Collomp was kidnapped by about 30 armed men who attacked the residence of French firm Vergnet, the company for which he was working, in the state of Katsina on the border with Niger.

The kidnapping, which left two bodyguards and a bystander dead, was claimed by Nigerian radical Islamist group Ansaru, which has links to extremist group Boko Haram.

He was held for nine months in the city of Kano before he was brought to Zaria, around 160 kilometres (100 miles) away by road to the southwest, two months ago.

Collomp said he was "in the loop" about negotiations for his release, and was spurred to action after failing to be freed in early summer and with the unlucky fate of others in his position on his mind.

"I should have been freed in June but that didn't happen. Then they told me that things had hit a dead end. I also knew the story of the journalists that were killed, and that had an effect on me," he said, referring to the two French radio correspondents kidnapped and murdered by Al-Qaeda in the Islamic Maghreb (AQIM) in Mali on November 2.

Collomp prepared his escape for months, he said, walking up to 15 kilometres a day in circles in his cell to stay fit, anticipating a long walk awaiting him outside.

He lost 38 kilos in total, admitting he had been "on the heavy side" beforehand.

French President Francois Hollande compared Collomp's escape to "an adventure story" on the day of his return to France, saying he was proud of his compatriot and his "exceptional courage".

At least there was no suspicion about Collomp when he returned home to France unlike in the case of four other recently released hostages whom the leader of the French far-right Marine Le Pen, seemed to suggest had been turned in a scenario seen in TV series Homeland.
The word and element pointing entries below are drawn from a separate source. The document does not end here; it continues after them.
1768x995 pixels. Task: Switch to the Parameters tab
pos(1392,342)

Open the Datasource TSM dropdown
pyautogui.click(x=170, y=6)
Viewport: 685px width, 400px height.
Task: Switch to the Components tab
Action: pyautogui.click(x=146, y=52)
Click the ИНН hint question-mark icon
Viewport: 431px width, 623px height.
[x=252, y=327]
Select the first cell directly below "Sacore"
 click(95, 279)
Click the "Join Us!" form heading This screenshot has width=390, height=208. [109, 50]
The reason for her unease? The released hostages had beards and were wearing robes. (see below)

Hostages: Le Pen hints at Homeland scenario

After learning of his release Collomp's wife Anne-Marie told journalists outside her home in Reunion she "was speechless, it still does not feel real," .
 
"The sadness is finally over with, I'm happy, but I'm also thinking of those who are still being held hostage," she said.
 
A Roman Catholic priest, 42-year-old Georges Vandenbeusch, was kidnapped in northern Cameroon and reportedly taken by Islamist militants to Nigeria in mid-November.

France now has seven hostages officially being held abroad, including the priest, four journalists in Syria and two people taken in Mali.